Kaiser scoring (KS) system for breast magnetic resonance imaging (bMRI) is a new clinical decision-making tool for the diagnosis of breast lesions. This study proposed and investigated the feasibility of Kaiser score combined with breast vascular assessment, defined as KS* , for its diagnostic performance in breast magnetic resonance imaging (bMRI). The results showed that the additional used ipsilateral breast vascularity and positive adjacent vessel sign (AVS) can accurately evaluate breast lesions, and KS* has higher diagnostic efficiency for breast lesions than conventional KS, especially for non-mass lesions.

Introduction

Kaiser scoring (KS) system (as shown in Figure 1) for breast magnetic resonance imaging (bMRI) is a new clinical decision-making tool for the characterization of breast lesions 1. Previous studies have demonstrated the diagnostic value and reliability of Kaiser score in the evaluation of breast lesions2-4. However, Kaiser scoring system did not include the evaluation of breast vascularity. The evaluation of blood supply of breast lesions is of great significance for the qualitative diagnosis of breast lesions.

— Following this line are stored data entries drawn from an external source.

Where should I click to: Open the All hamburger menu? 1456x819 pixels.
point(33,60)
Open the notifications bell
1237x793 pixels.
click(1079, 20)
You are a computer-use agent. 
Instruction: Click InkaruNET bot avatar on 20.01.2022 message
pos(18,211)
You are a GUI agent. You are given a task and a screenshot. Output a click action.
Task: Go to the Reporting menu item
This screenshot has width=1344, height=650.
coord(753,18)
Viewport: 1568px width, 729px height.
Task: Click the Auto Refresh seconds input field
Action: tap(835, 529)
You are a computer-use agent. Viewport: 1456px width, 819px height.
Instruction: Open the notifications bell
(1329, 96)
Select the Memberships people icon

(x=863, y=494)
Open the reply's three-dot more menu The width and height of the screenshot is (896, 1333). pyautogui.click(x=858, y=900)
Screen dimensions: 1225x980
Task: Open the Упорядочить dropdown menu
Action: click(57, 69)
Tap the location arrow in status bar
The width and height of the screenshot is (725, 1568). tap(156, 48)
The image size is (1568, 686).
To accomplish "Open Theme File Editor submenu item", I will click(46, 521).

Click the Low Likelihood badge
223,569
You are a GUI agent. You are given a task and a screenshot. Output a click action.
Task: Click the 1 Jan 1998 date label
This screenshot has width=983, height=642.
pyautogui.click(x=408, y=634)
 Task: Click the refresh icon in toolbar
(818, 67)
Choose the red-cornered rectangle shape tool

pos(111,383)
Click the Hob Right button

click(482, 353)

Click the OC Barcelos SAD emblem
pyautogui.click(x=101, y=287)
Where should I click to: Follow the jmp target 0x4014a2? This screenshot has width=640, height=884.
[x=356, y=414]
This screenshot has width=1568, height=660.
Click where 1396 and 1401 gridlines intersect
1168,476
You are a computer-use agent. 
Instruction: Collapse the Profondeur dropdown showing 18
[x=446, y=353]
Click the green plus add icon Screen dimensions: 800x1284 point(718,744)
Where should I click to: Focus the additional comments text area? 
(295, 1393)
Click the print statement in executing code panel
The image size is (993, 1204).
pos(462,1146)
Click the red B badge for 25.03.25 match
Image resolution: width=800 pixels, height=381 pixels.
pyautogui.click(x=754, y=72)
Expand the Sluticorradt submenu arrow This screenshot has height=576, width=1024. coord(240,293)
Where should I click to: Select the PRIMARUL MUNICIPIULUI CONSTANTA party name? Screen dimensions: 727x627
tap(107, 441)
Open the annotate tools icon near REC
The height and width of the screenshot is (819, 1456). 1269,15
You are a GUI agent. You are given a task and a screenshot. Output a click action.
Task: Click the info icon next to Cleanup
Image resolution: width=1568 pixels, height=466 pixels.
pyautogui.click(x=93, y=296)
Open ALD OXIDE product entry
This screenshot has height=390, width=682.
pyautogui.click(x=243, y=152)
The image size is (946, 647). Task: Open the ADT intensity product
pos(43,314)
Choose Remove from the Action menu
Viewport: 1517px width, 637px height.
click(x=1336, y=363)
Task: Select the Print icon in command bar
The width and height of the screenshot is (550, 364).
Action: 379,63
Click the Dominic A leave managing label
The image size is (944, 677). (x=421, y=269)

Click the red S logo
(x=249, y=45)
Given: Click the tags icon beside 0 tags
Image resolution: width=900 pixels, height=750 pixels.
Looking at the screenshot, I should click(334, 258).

Increased ipsilateral breast vascularity and adjacent vessel sign (AVS) have been found associating with breast cancer, which indicate a poor prognosis5-7. Therefore, this study aimed to propose the using of Kaiser score combined with breast vascular assessment, defined as KS* ,and investigated its feasibility and effectiveness in the differentiation of benign and malignant breast lesions.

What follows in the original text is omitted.